- _Extracted information_:
---------------
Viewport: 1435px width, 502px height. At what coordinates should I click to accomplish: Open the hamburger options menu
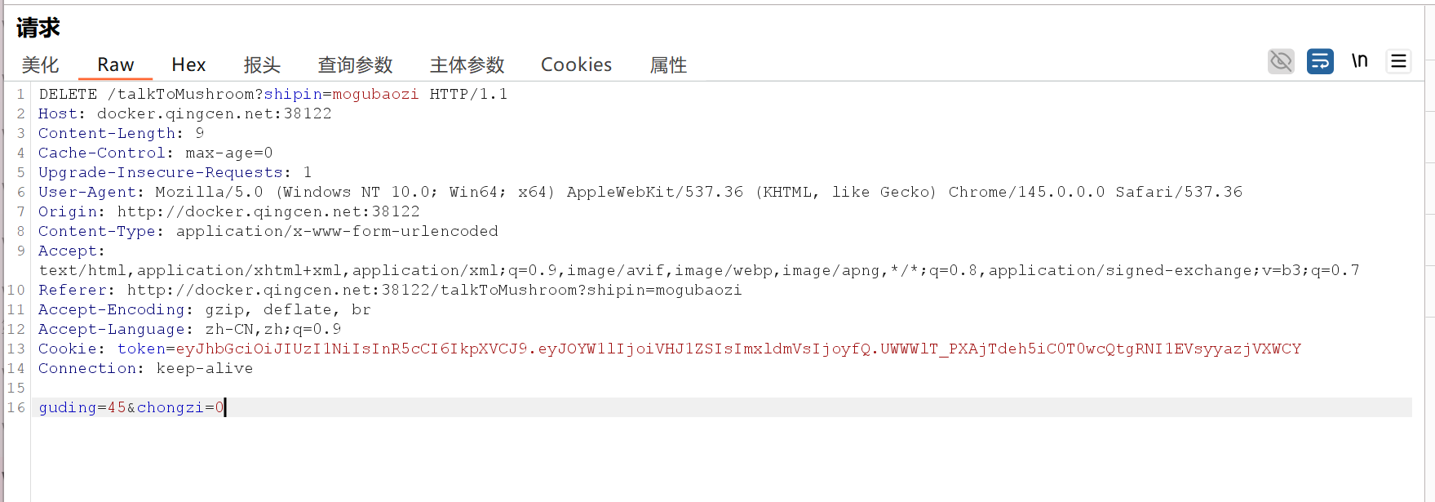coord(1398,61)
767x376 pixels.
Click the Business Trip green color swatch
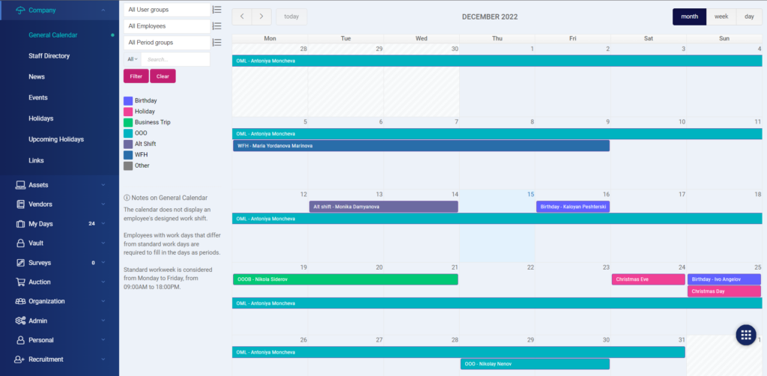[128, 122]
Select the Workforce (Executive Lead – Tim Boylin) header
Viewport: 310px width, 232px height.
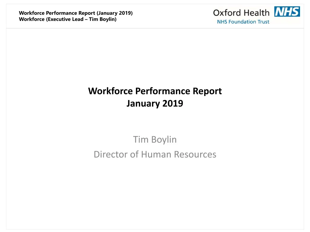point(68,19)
---------------
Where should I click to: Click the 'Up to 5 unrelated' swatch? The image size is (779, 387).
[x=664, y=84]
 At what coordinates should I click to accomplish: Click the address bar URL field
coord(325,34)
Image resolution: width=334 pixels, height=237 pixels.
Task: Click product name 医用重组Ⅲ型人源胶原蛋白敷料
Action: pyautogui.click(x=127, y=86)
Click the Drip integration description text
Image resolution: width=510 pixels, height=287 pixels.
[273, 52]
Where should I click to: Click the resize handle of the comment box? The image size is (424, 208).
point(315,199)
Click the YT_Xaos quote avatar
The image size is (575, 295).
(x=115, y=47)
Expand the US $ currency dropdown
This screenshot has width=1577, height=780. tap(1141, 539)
---------------
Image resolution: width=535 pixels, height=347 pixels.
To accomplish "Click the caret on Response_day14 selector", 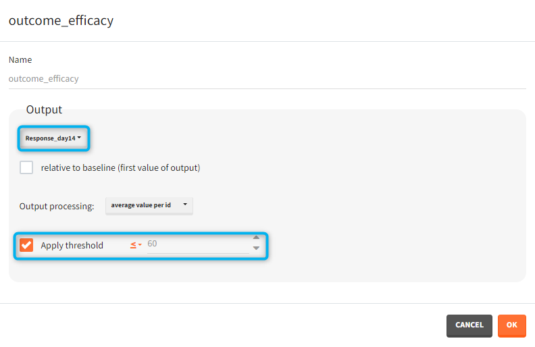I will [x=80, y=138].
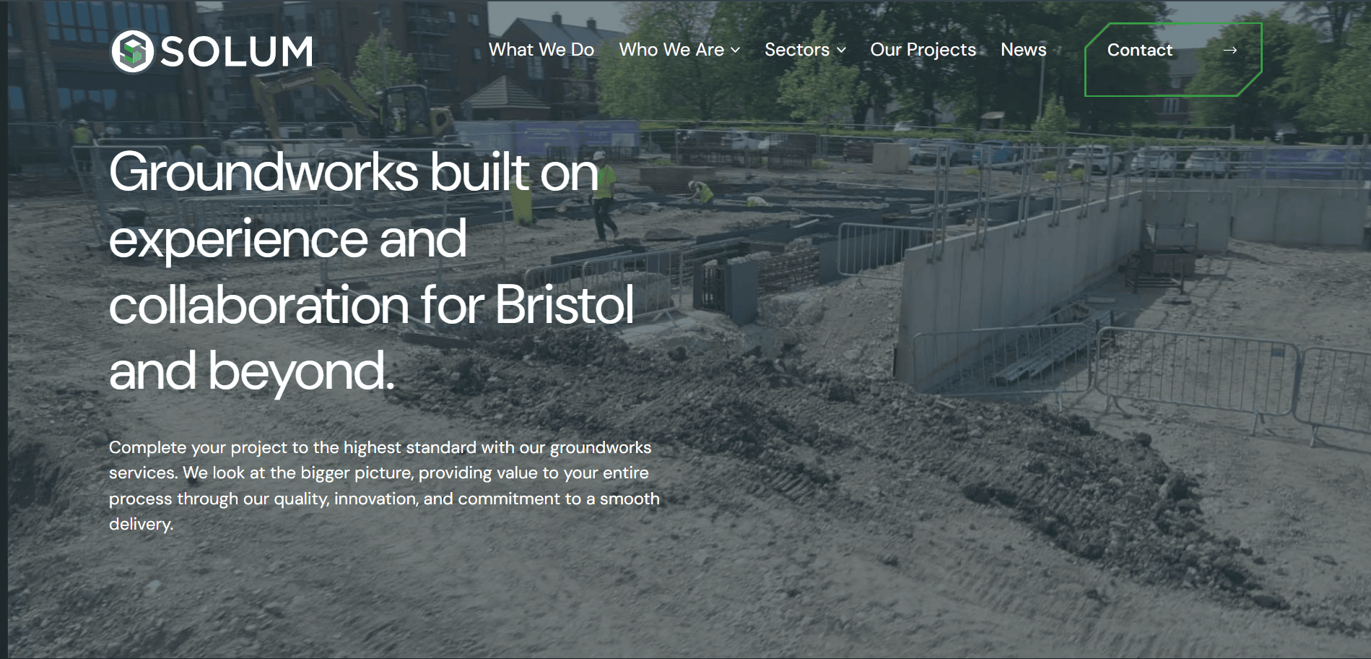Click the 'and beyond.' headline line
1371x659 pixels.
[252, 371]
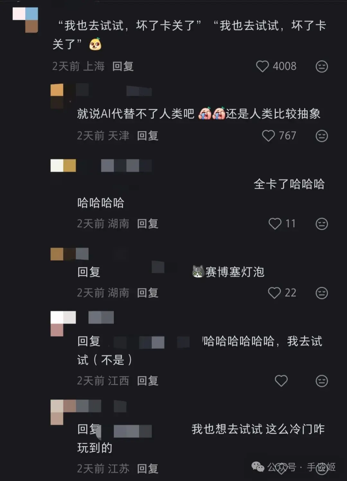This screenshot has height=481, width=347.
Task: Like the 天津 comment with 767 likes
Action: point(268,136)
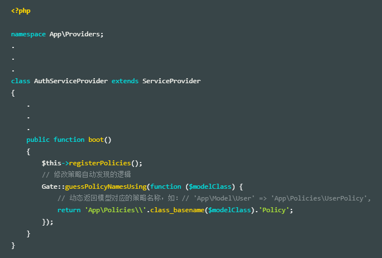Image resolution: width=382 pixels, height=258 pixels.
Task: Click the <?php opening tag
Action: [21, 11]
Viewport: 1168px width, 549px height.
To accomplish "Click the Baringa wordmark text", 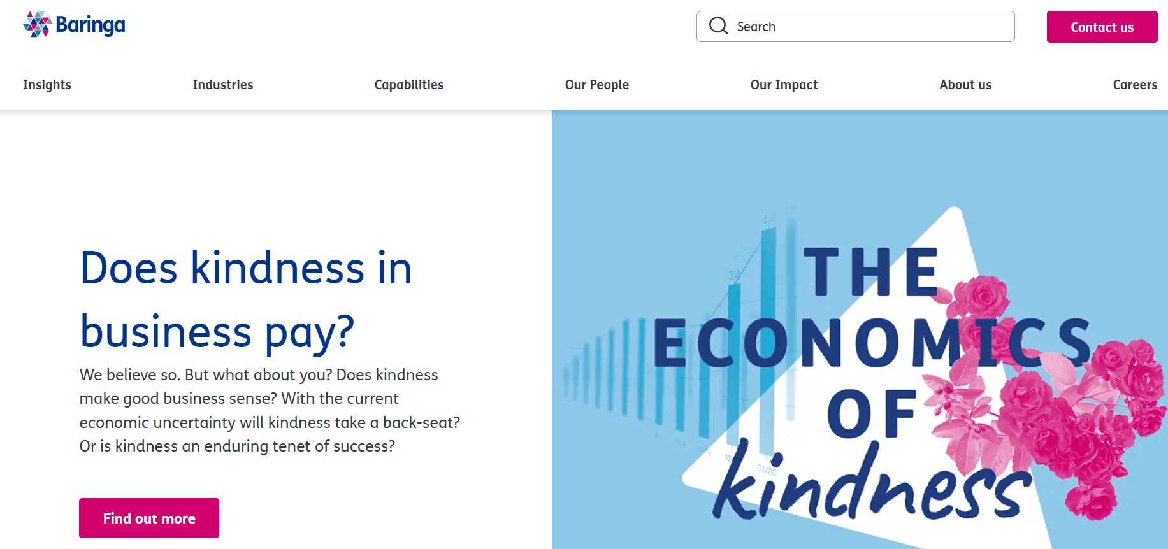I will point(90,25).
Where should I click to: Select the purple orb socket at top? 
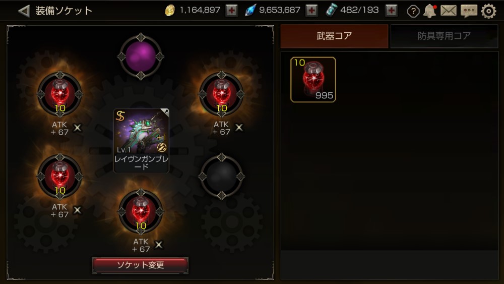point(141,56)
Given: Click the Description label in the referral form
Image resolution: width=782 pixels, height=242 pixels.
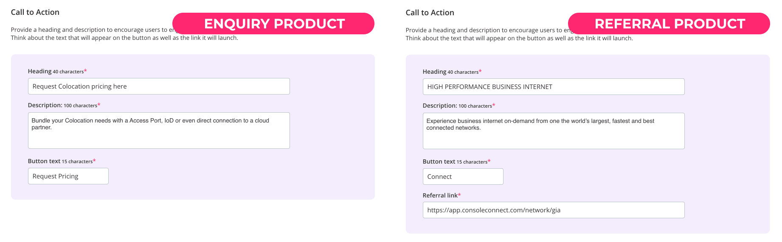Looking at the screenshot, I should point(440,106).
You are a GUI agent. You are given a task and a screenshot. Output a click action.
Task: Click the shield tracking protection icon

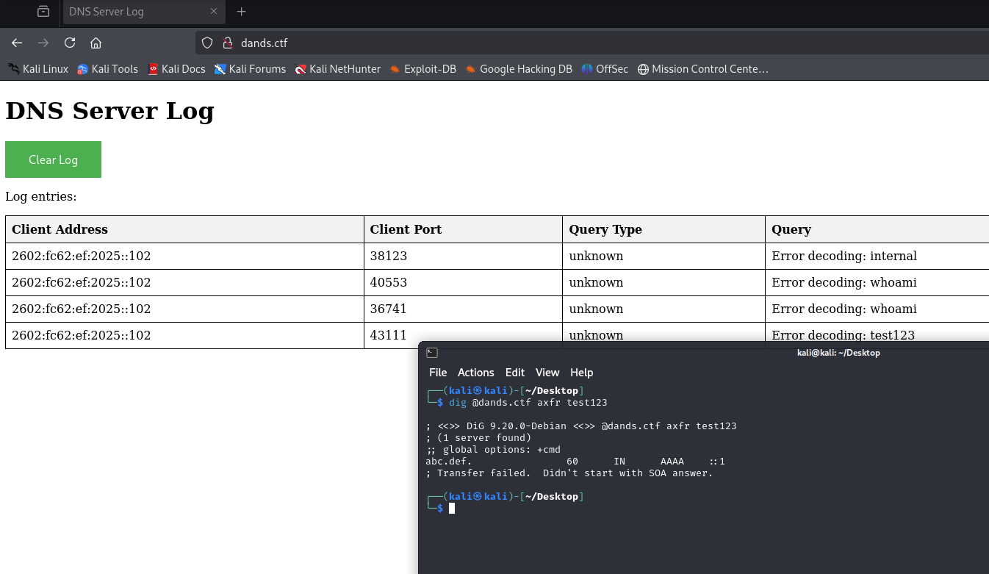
---------------
- _Action item_: Start at the line containing "Given: Click the" above and stop at the line containing "Task: Click the shield". Output those lines exactly, both included, but none of the pictures.

- _Answer space_:
Given: Click the Description label in the referral form
Image resolution: width=782 pixels, height=242 pixels.
Looking at the screenshot, I should point(440,106).
You are a GUI agent. You are given a task and a screenshot. Output a click action.
Task: Click the shield tracking protection icon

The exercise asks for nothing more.